* [TASK BRIEF]:
Quote the data exactly, starting at the line containing "You are a computer-use" and continuing through the end.

====

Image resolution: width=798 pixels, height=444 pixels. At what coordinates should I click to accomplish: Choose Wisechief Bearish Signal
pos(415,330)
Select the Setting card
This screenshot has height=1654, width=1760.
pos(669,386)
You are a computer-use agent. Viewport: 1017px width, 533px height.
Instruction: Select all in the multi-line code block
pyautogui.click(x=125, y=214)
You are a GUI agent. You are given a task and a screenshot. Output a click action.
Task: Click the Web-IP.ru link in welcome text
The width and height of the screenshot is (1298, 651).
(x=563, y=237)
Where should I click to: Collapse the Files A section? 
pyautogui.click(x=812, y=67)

====

* [WRITTEN RESPONSE]:
You are a computer-use agent. Viewport: 1017px width, 533px height.
Instruction: Select all in the multi-line code block
pyautogui.click(x=125, y=214)
You are a GUI agent. You are given a task and a screenshot. Output a click action.
Task: Click the Web-IP.ru link in welcome text
The width and height of the screenshot is (1298, 651).
(x=563, y=237)
Where should I click to: Collapse the Files A section? 
pyautogui.click(x=812, y=67)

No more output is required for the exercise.